Passage for review Start Marker

This effort gave birth to a commercial holonomic mobile robot, the Nomad XR4000, by Nomadic Technologies. The models and algorithms resulting from this project established the basis for his later exploration of humanoid robotics like the Honda ASIMO.

- Haptic fMRI Interface (HFI)
Developed in 2013 by Samir Menon, Gerald Brantner, and Chris Aholt under Khatib's supervision, HFI is a Functional Magnetic Resonance Imaging (fMRI) compatible haptic interface with three degrees-of-freedom. The interface allows subjects to perform virtual haptic tasks inside the entire bore of an MRI machine, and is lightweight and transparent to enable high fidelity neuroscience experiments. Khatib's group has successfully demonstrated real-time closed-loop haptic control during a high resolution fMRI scan with low enough noise levels to enable single subject analyses without smoothing.

==Prizes==
- Knight, National Order of Merit (Chevalier, Ordre national du Mérite) of the French Government, 2023
- Association for Advancing Automation 2022 Engelberger Robotics Award for Education
- IEEE RAS Robotics and Automation Technical Field Award (TFA) 2017
- IEEE RAS Robotics and Automation Technical Field Award (TFA) 2017
- IEEE RAS George Saridis Leadership Award 2014.
- IEEE RAS Distinguished Service Award 2013.
- IEEE RAS Pioneer Award 2010.

Passage for review End Marker

## Tasks to carry out:
a - Answer these questions from the passage on Khatib's robotics work:
(i) Which company made the Nomad XR4000?
(ii) How many degrees of freedom does the Haptic fMRI Interface have?
(iii) Which prize in the list is dated 2013?
b - Pick up the passage on Khatib's robotics work after its last line and keep writing it.
The material after this point has no connection to the passage on Khatib's robotics work.

Data to examine Start Marker

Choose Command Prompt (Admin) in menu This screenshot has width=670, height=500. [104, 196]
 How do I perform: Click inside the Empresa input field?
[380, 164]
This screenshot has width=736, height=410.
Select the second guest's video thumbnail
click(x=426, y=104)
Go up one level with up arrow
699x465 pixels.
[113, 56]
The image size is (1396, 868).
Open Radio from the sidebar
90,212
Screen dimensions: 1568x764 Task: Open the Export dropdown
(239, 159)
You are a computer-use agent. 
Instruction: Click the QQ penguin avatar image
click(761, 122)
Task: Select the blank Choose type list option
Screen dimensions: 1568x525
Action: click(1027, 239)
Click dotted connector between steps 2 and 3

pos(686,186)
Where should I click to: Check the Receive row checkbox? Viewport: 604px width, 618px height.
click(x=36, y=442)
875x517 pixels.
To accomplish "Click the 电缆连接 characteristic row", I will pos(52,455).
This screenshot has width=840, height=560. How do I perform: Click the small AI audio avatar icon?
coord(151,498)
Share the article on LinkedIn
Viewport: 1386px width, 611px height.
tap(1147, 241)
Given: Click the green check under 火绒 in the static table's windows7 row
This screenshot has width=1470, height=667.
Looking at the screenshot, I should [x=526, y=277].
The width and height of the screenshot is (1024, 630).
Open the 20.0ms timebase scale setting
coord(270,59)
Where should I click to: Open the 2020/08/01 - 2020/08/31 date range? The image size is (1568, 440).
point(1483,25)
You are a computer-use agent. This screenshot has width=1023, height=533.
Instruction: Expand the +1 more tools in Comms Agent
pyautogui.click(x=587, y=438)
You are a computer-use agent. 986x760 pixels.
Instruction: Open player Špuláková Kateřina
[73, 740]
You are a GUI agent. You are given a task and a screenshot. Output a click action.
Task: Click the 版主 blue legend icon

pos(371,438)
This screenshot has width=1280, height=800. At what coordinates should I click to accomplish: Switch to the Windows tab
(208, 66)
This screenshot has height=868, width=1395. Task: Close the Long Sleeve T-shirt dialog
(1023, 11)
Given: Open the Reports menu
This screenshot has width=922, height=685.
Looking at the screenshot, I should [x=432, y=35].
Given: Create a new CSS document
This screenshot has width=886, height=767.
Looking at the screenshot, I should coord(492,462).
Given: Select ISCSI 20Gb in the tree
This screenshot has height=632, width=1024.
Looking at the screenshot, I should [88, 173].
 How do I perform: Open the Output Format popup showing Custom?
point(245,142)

Data to examine End Marker

## Expected responses:
a -
(i) Nomadic Technologies
(ii) Three
(iii) The IEEE RAS Distinguished Service Award

b -
- PROSE Award for Excellence in Physical Sciences & Mathematics 2008.
- Japan Robot Association (JARA) Award in Research and Development.

In 2018 Khatib was elected to the National Academy of Engineering for contributions to the understanding, analysis, control, and design of robotic systems operating in complex, unstructured, and dynamic environments.

==Selected publications==
- Oussama Khatib (1986). "Real-time obstacle avoidance for manipulators and mobile robots"
- Oussama Khatib (1987). "A unified approach for motion and force control of robot manipulators: The operational space formulation"
- Oussama Khatib and Joel Burdick (1986). "Proceedings. 1986 IEEE International Conference on Robotics and Automation"
- Oussama Khatib (1995). "Inertial properties in robotic manipulation: An object-level framework"
- Bruno Siciliano & Oussama Khatib (2008). "Springer Handbook of Robotics". Alternative ISBN 354023957X.